La politique du ministère en matière d'agriculture urbaine
14/10/2020
Marie-Hélène Bouillier-Oudot, Sylvie Rocq et François Vedeau
Le CGAAER a été chargé d'examiner les enjeux que représente l'agriculture urbaine pour les politiques menées par le ministère et de proposer les orientations nécessaires.

Crédit ci-après
Urbanescence
Rapport de mission de conseil n°19052

Février 2020

Mots-clés : agriculture urbaine, planification territoriale, alimentation,  économie sociale et solidaire, services environnementaux

Enjeux

L'agriculture urbaine (AU) se développe fortement en France depuis une dizaine d'années, avec une accélération de la création de structures et l'émergence d’initiatives.

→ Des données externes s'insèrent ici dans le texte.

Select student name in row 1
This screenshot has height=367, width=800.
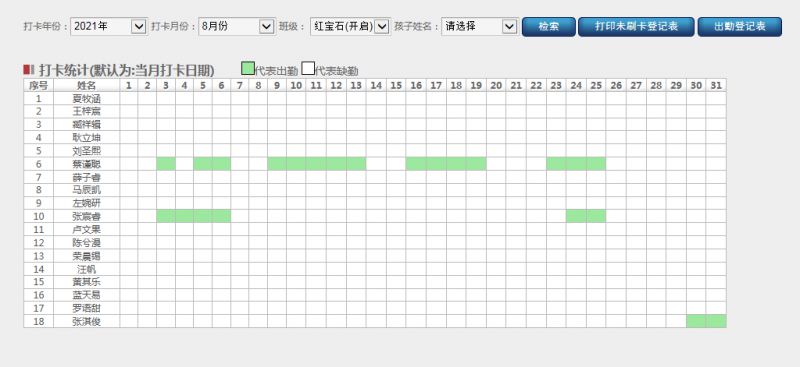coord(86,99)
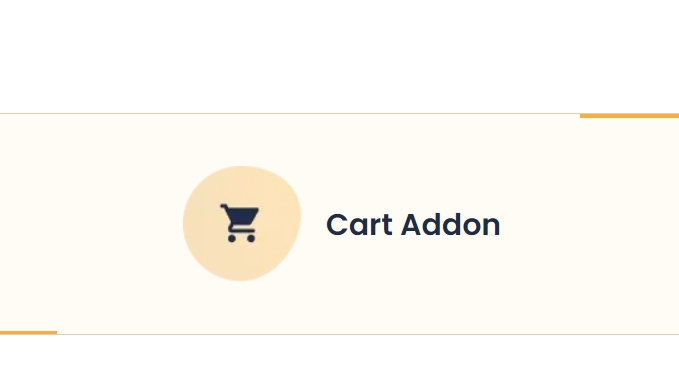Open the Cart Addon heading link
The image size is (679, 374).
coord(413,225)
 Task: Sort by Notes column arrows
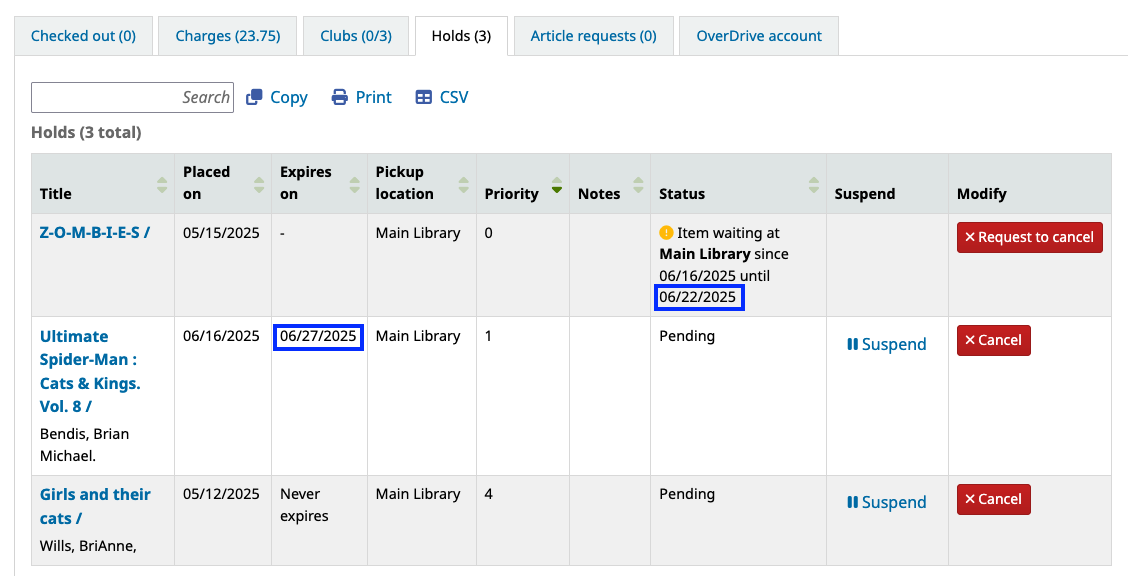pos(638,184)
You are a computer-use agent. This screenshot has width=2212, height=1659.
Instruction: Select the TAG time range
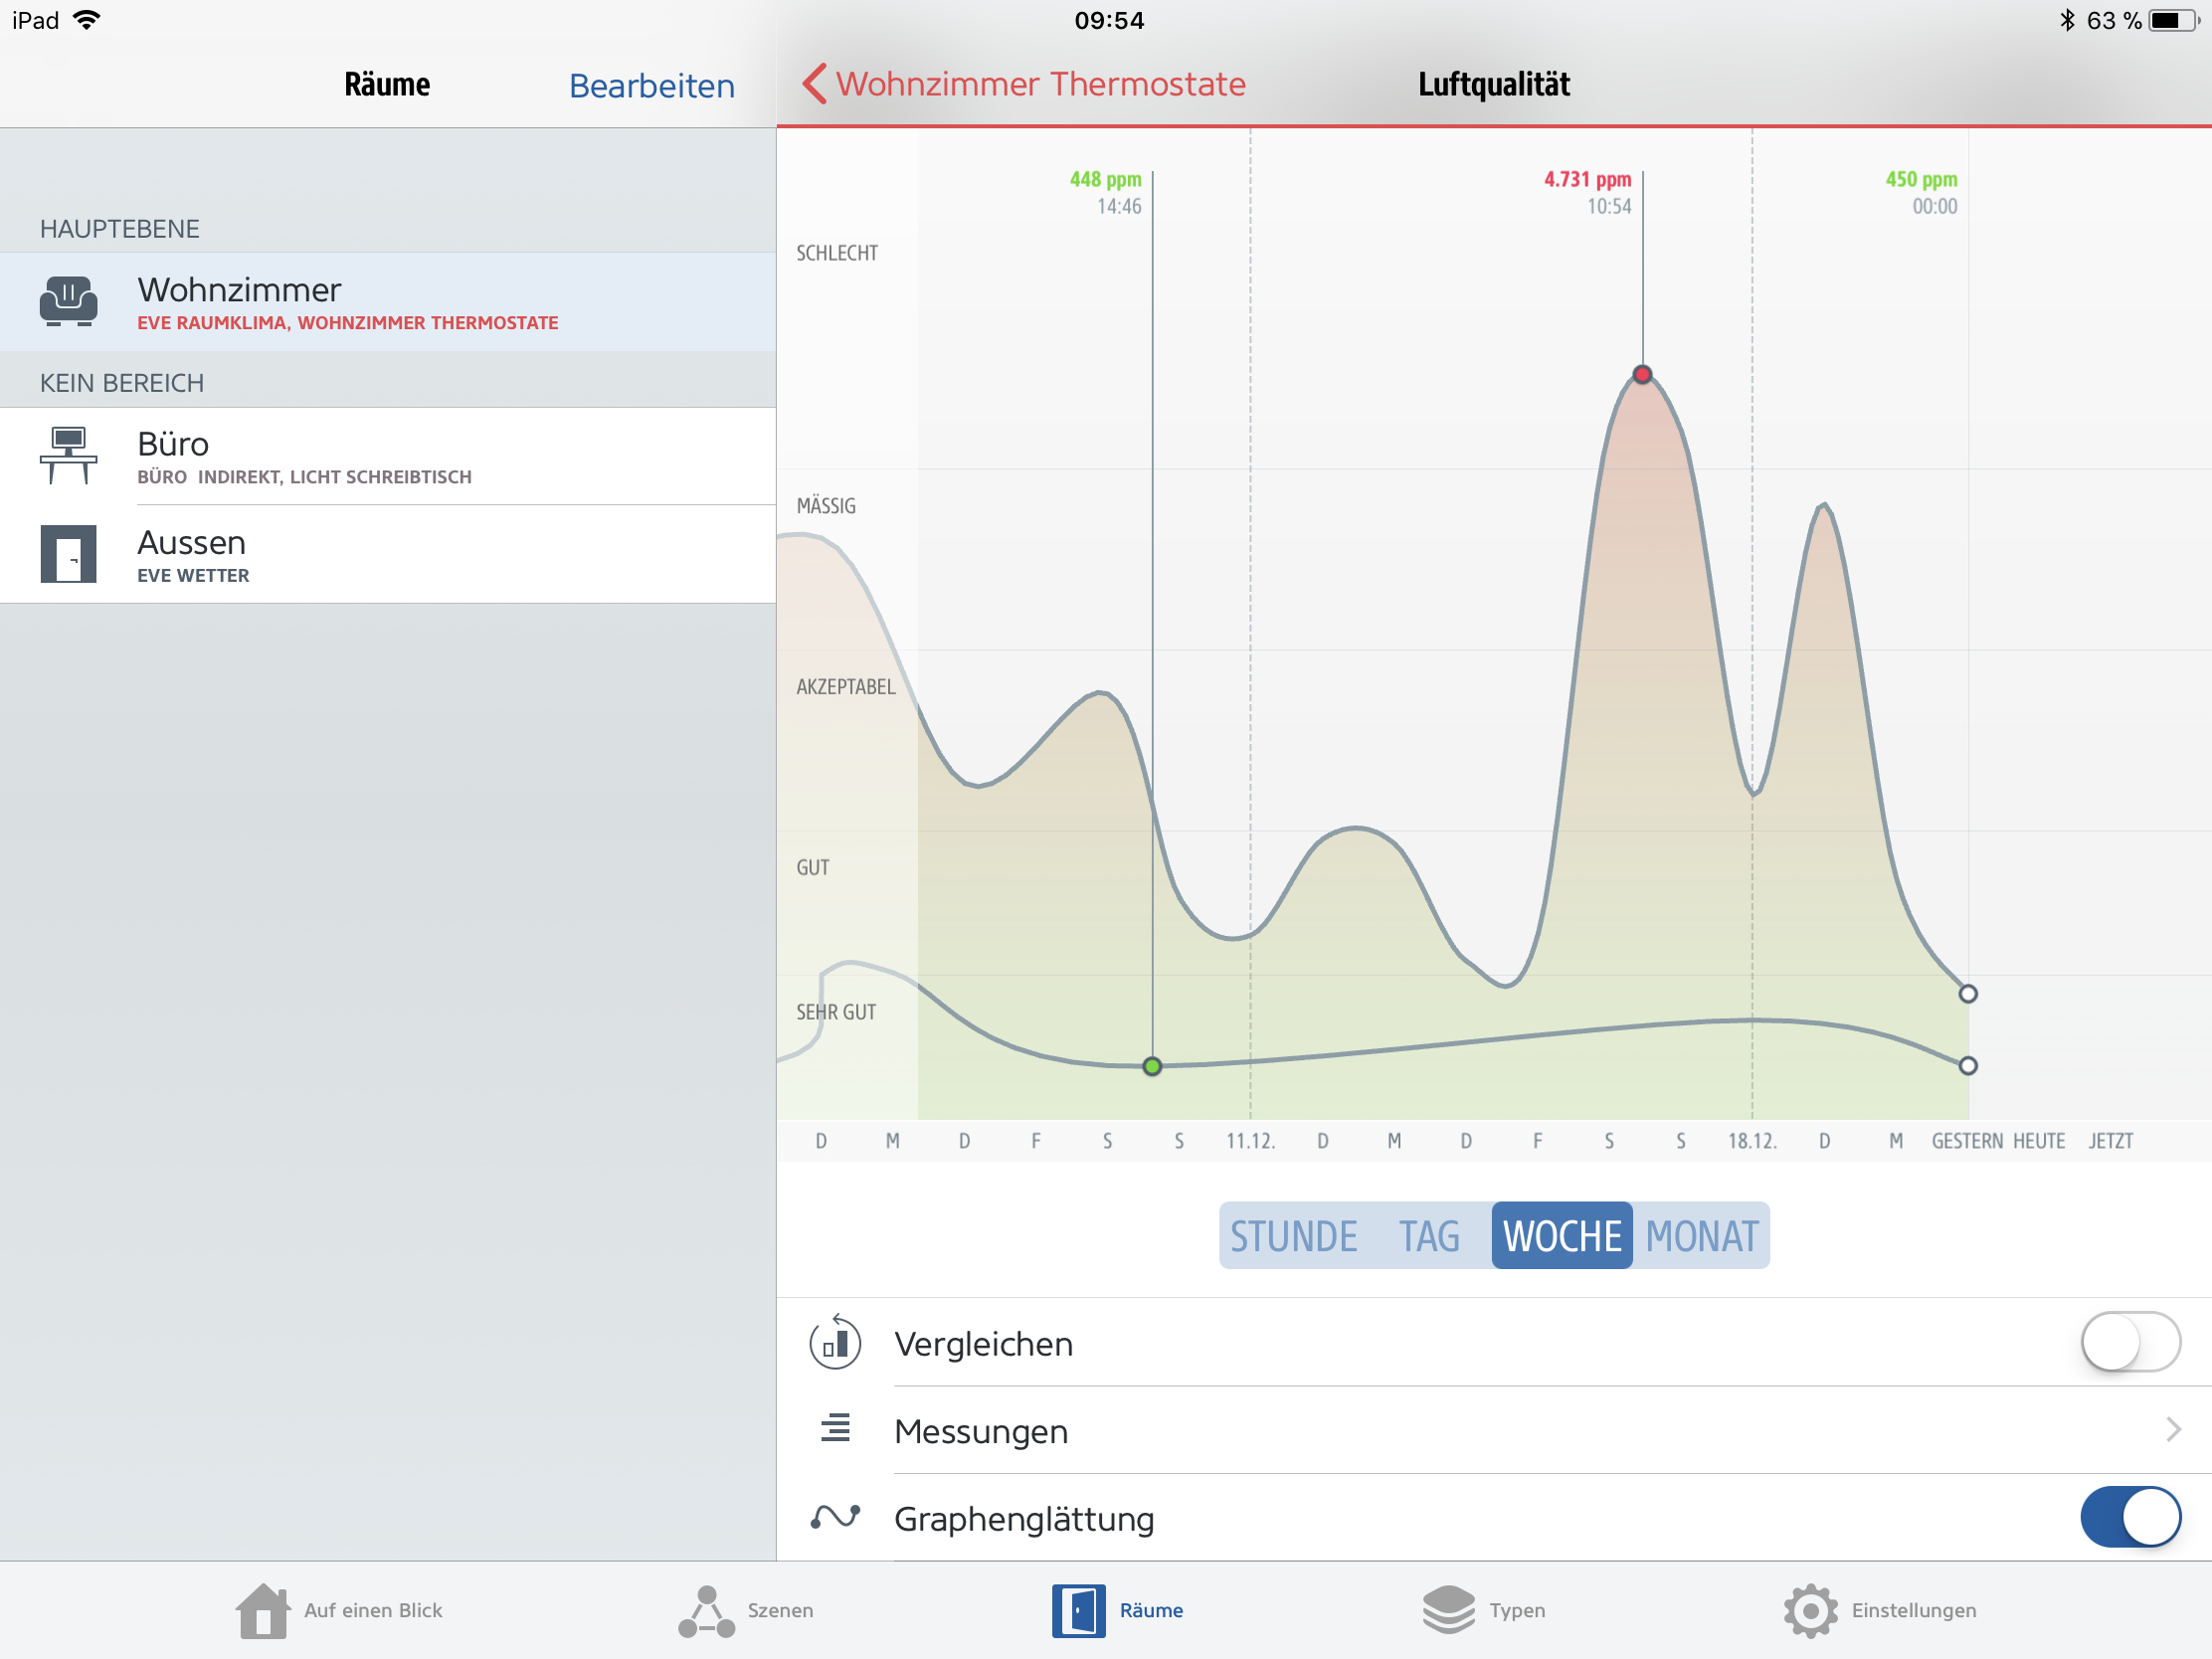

Les collectivités se saisissent de cette thématique pour répondre à une attente perçue chez leurs mandants concernant la qualité de vie en milieu urbain. Face à l'image dégradée de l’agriculture aux yeux des urbains, ce mouvement présenterait toutes les qualités attendues par la société. Or cette forme d'agriculture est actuellement dans un angle mort du ministère.

Dans ce contexte, le CGAAER a été chargé d'examiner les enjeux que représente l'agriculture urbaine pour les politiques menées par le ministère et de proposer les orientations nécessaires.

Méthodologie

Le périmètre d'étude concerne l’ensemble des initiatives comportant une activité de production agricole situées en milieu urbain et péri urbain dès lors qu’elles entretiennent un lien fonctionnel avec la ville : production, services sociaux ou environnementaux.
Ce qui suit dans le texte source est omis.